[co-author: Stephanie Kozol]
On February 1, North Carolina Attorney General Josh Stein announced that his Medicaid Investigations Division reached a $500,000 settlement with Joint Active Systems, Inc. (JAS). The AG’s Medicaid Investigations Division “investigates and prosecutes health care providers that defraud the Medicaid program, patient abuse of Medicaid recipients … and misappropriation of any patients’ private funds in nursing homes receiving Medicaid funds.”
The investigation against JAS involved allegations of false claims to the North Carolina Medicaid, violating both the federal and North Carolina False Claims Act. Specifically, the AG alleged that between 2012 and 2021, JAS bypassed the North Carolina Medicaid regulations by causing orthotic and prosthetic providers to submit false or fraudulent claims of its “range-of-motion JAS EZ devices … to be improperly claimed as custom-fabricated orthotics” to Medicaid on JAS’s behalf.

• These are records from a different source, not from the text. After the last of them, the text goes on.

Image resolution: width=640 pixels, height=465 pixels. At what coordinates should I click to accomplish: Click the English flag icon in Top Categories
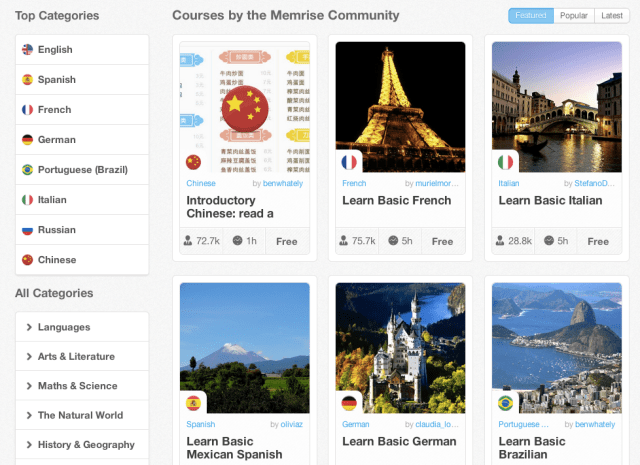coord(27,49)
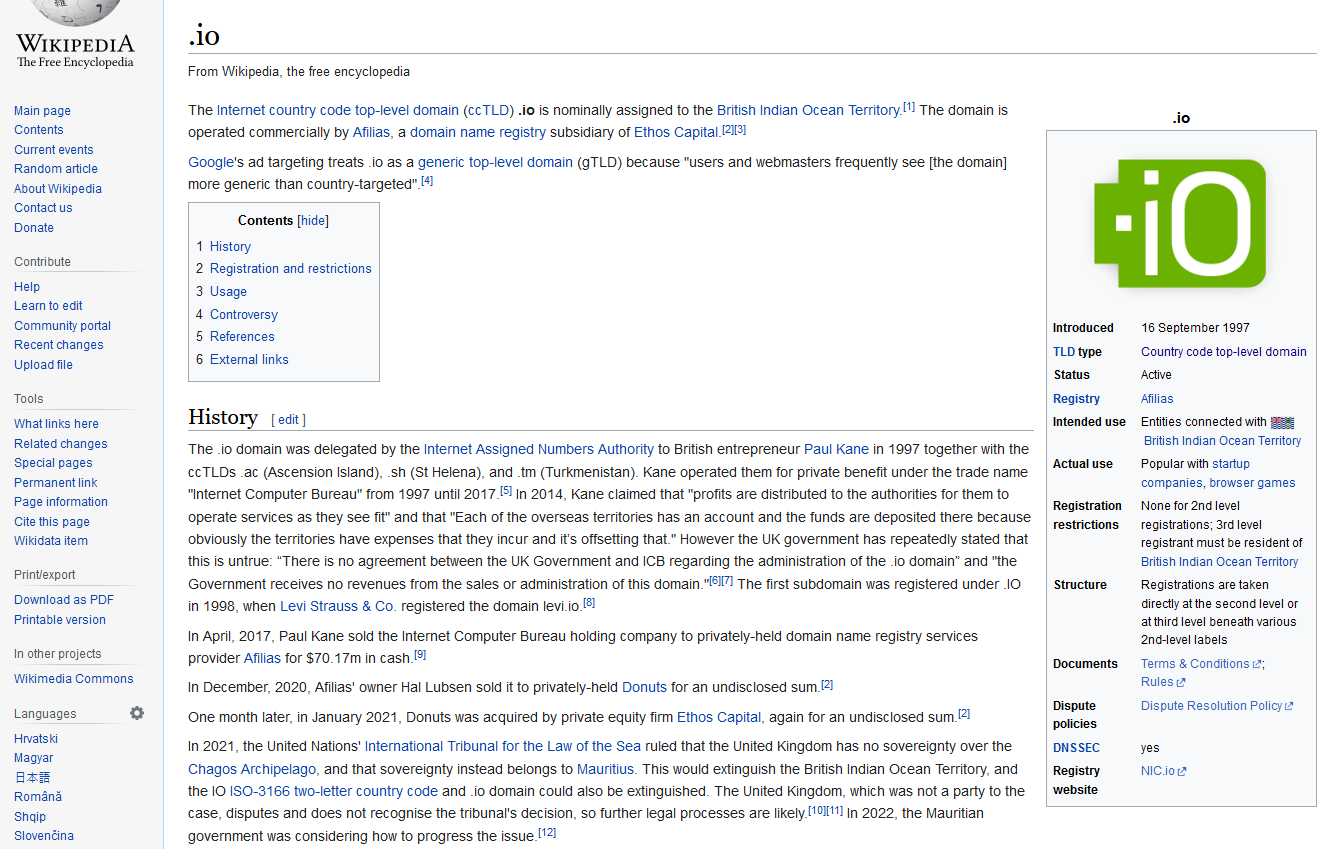Open the Main page sidebar link
Viewport: 1330px width, 849px height.
pyautogui.click(x=42, y=111)
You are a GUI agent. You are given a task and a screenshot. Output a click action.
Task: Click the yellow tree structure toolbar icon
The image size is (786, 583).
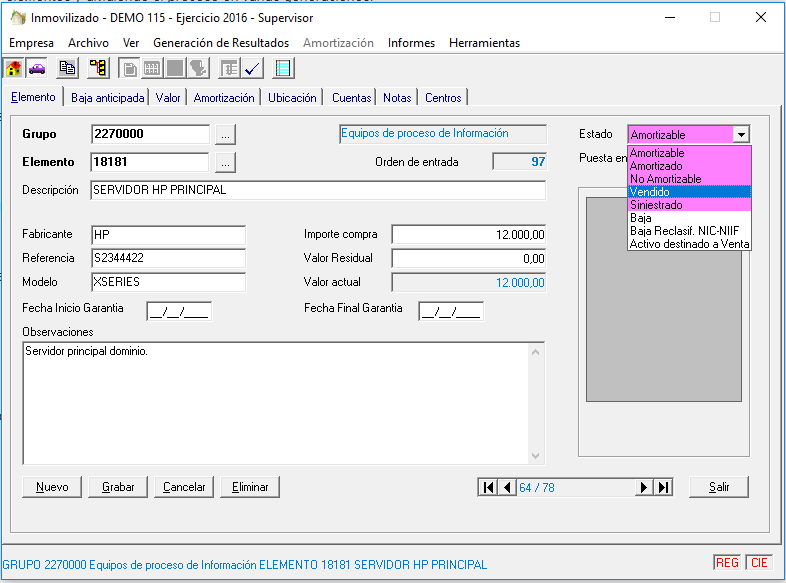click(x=98, y=68)
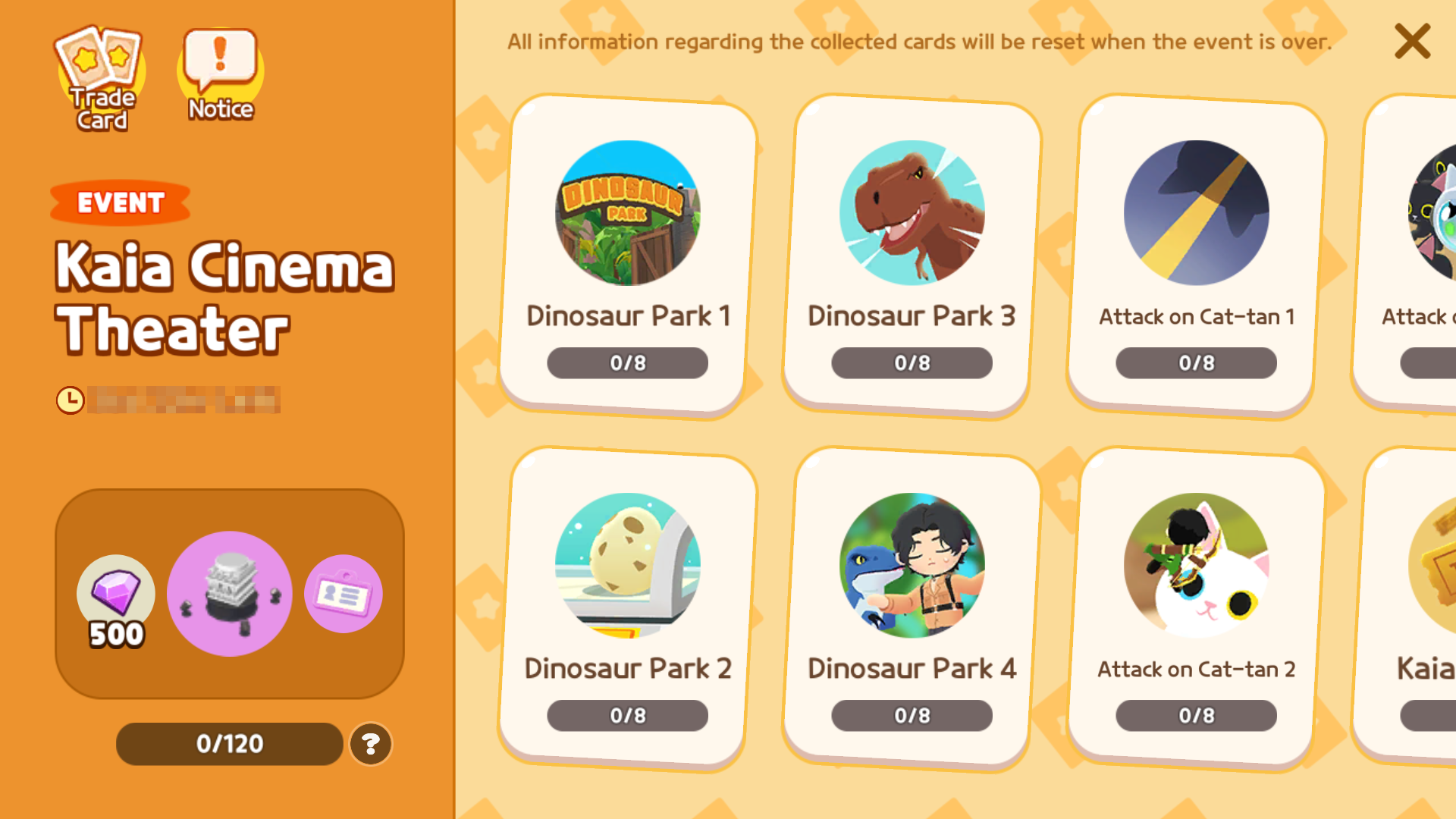
Task: Open the Attack on Cat-tan 2 card
Action: (1197, 609)
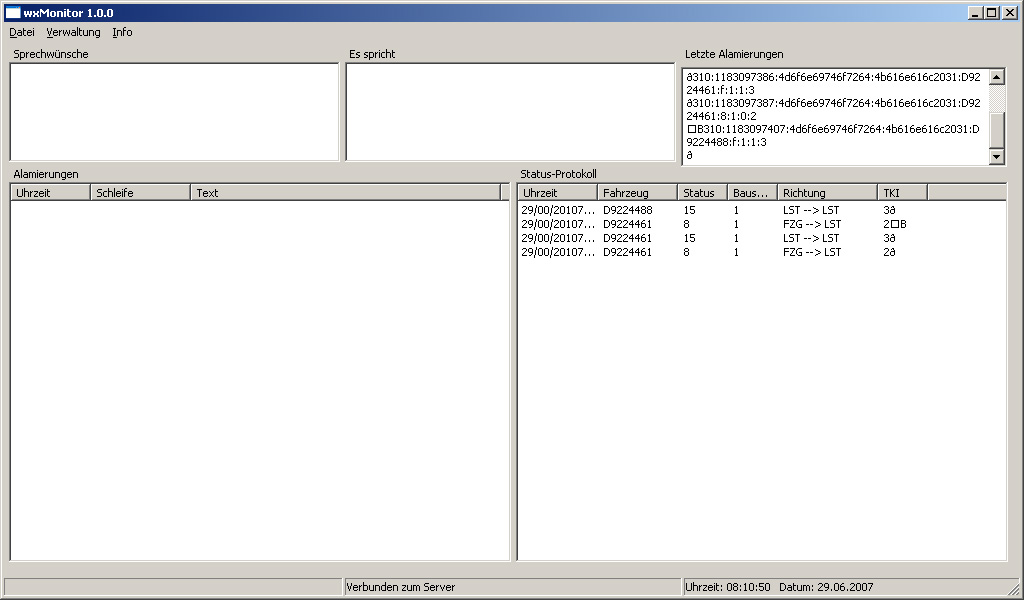Select the last row in Status-Protokoll
Image resolution: width=1024 pixels, height=600 pixels.
628,252
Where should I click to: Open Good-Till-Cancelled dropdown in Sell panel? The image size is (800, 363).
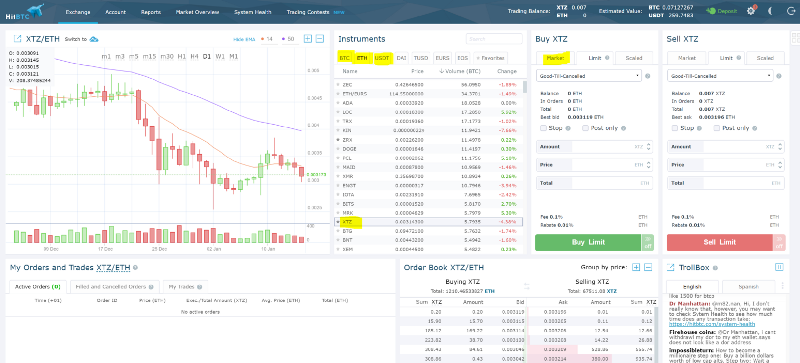click(720, 76)
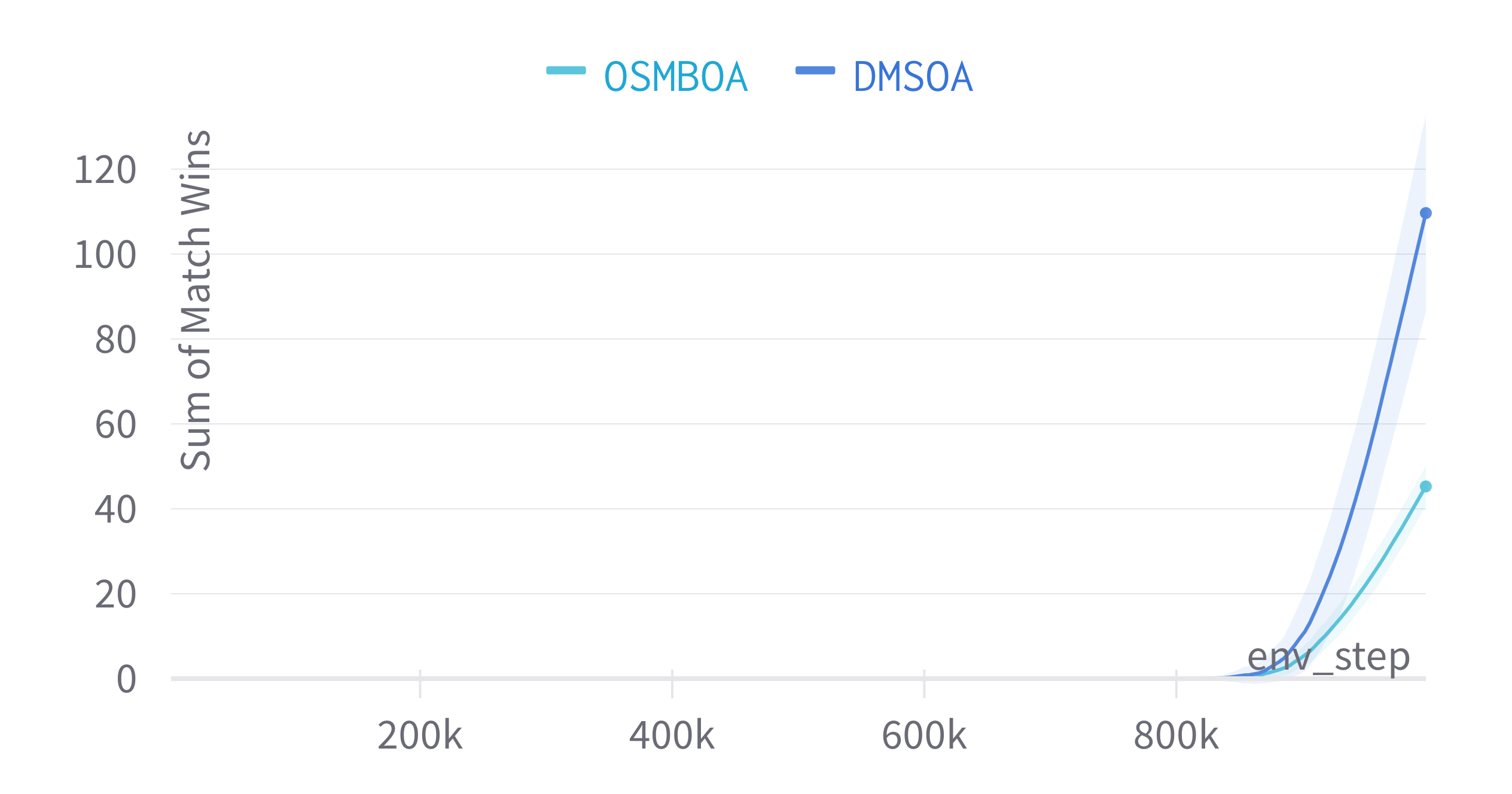1512x794 pixels.
Task: Click the 0 y-axis tick label
Action: (x=126, y=679)
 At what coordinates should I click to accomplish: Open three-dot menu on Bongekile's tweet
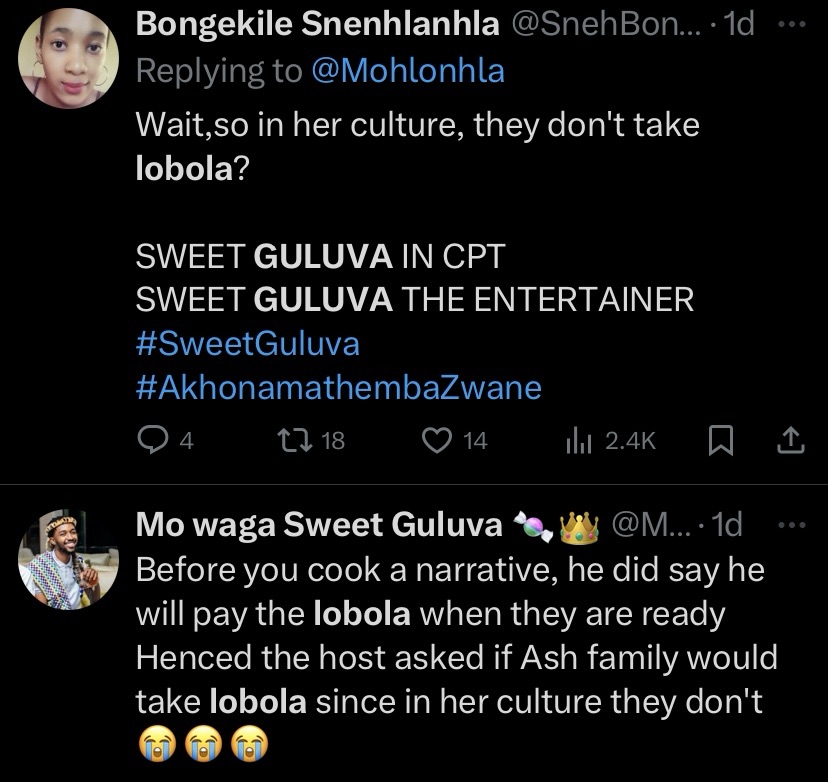pos(792,26)
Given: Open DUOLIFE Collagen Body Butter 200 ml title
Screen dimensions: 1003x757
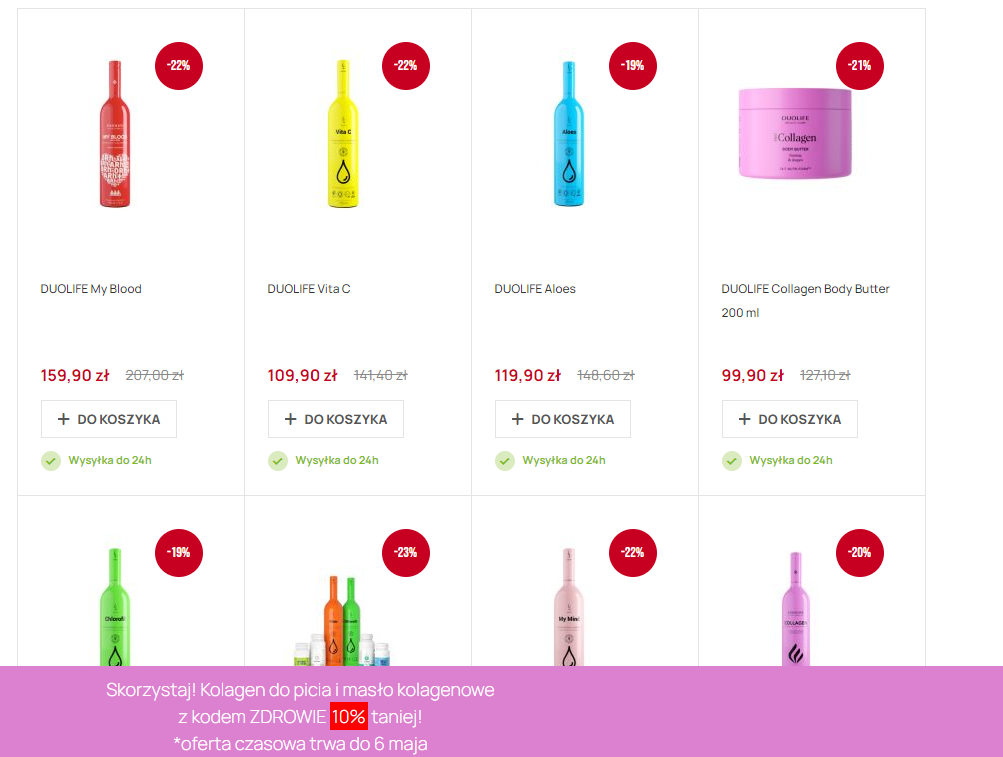Looking at the screenshot, I should (805, 300).
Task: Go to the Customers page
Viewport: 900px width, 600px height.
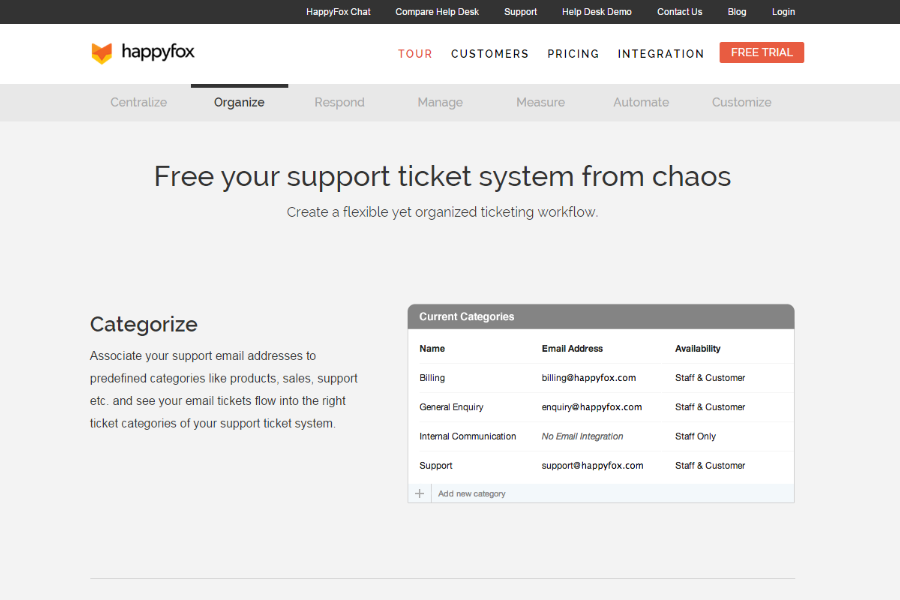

AG Stein’s press release also noted that “[t]he federal and North Carolina False Claims Acts authorize the governments to recover triple the money falsely obtained, plus substantial civil penalties for each false claims submitted.” Funded by federal and state grants, the Medicaid Investigations Division has recovered more than $1 billion in restitution and penalties for North Carolina.
Why It Matters
Medicaid serves the most vulnerable patients through taxpayer funding. As such, regulators — especially state AGs — are keen on combatting Medicaid fraud to protect consumers in their states.